OBJECTIVE: The Royal College of Obstetricians and Gynaecologists (RCOG) defines fetal growth restriction as ultrasound-estimated fetal weight less than the 10th percentile or abdominal circumference less than the 10th percentile; the American College of Obstetricians and Gynecologists (ACOG) defines fetal growth restriction as estimated fetal weight less than the 10th percentile alone. We compared each method's ability to predict small for gestational age (SGA) at birth.

METHODS: For this retrospective study of diagnostic accuracy, we reviewed deliveries at the University of New Mexico Hospital from January 1, 2013, to March 31, 2017. We included mothers with singleton, well-dated pregnancies and nonanomalous fetuses undergoing indicated fetal growth restriction surveillance with an ultrasound-estimated fetal weight within 30 days of delivery. Estimated fetal weights and percentiles were calculated using the Hadlock intrauterine growth curve. Small for gestational age was defined as birth weight less than the 10th percentile based on a recent, sex-specific curve. We calculated the area under the curve, sensitivity, specificity, and positive and negative likelihood ratios for various approaches using abdominal circumference and estimated fetal weight to diagnose fetal growth restriction, including the definitions endorsed by ACOG and RCOG.

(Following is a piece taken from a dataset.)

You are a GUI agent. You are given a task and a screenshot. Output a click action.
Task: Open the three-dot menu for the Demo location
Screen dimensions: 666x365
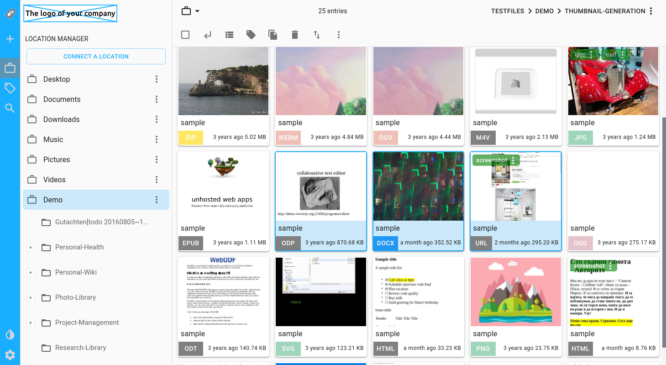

RESULTS: We included 1,704 pregnancies with a mean ultrasonography-to-delivery interval of 14.0 days (±8.6). There were 235 SGA neonates (13.8%). The rate of fetal growth restriction was 13.6% when using ACOG's criteria and 16.9% according to RCOG's criteria (P=.007). The area under the curve of RCOG's diagnostic approach was 0.78 (95% CI 0.76-0.80), which was higher than ACOG's (0.76, 95% CI 0.74-0.78, P=.01). Sensitivities and specificities of the various methods were similar. Adopting estimated fetal weight or abdominal circumference less than the 10th percentile instead of estimated fetal weight alone to predict SGA at birth would correctly identify one additional case of SGA for each 14 patients assessed.

CONCLUSION: The diagnostic approach endorsed by RCOG is a marginally better predictor of SGA at birth compared with the method endorsed by ACOG. Future research should consider the potential benefits and harms of the different methods in different populations.